[Stored records]
================
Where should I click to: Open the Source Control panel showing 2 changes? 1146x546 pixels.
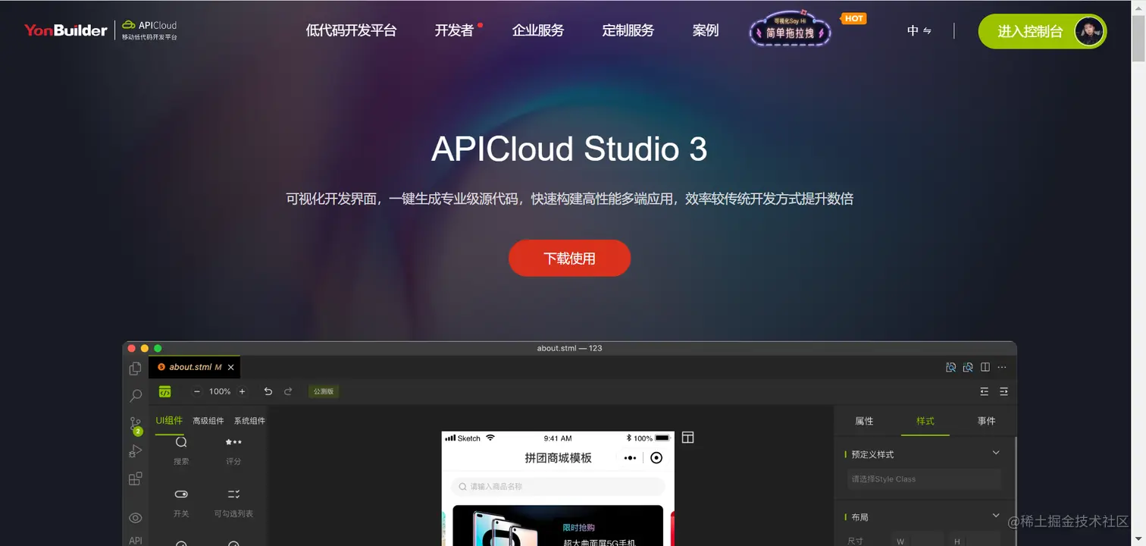135,423
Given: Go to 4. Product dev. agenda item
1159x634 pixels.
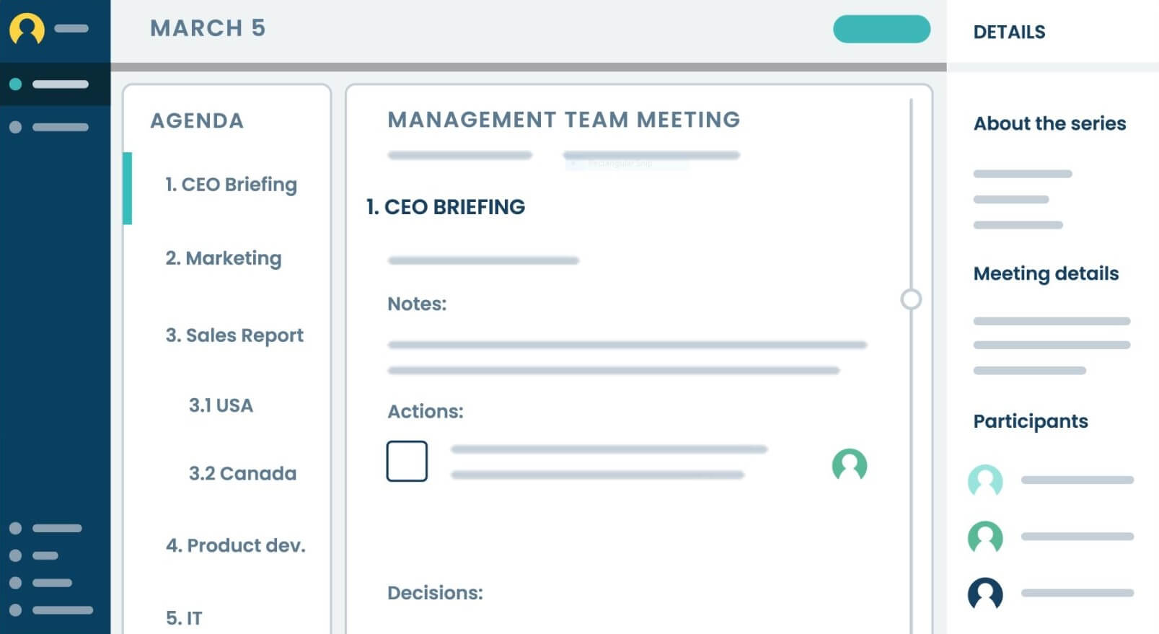Looking at the screenshot, I should pyautogui.click(x=235, y=545).
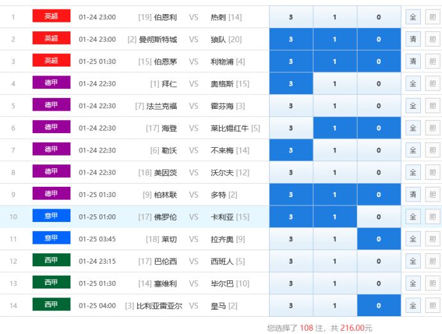Screen dimensions: 442x334
Task: Clear selections for 柏林联 vs 多特
Action: coord(413,195)
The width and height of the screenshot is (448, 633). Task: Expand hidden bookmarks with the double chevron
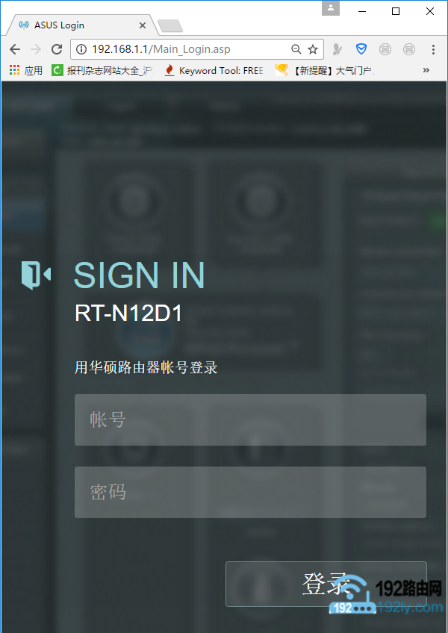(x=426, y=70)
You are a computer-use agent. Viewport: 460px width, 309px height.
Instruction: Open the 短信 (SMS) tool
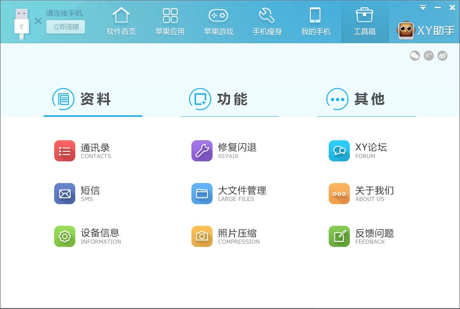pyautogui.click(x=80, y=194)
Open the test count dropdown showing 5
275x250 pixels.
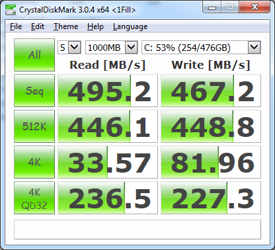69,48
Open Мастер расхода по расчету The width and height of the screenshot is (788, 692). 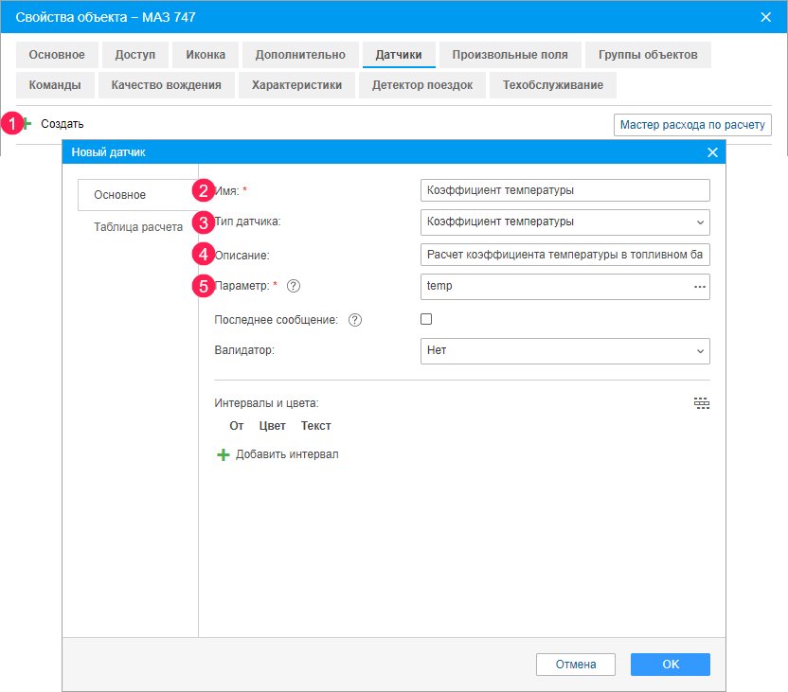pos(692,124)
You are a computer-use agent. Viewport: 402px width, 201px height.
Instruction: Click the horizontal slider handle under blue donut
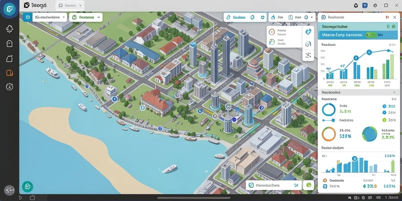coord(333,120)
================
WHAT YOU ARE ASKED TO DO
State the number of lines in the entries above that contain the word "computer", and nothing more.

RESPONSE TO THE EXERCISE
2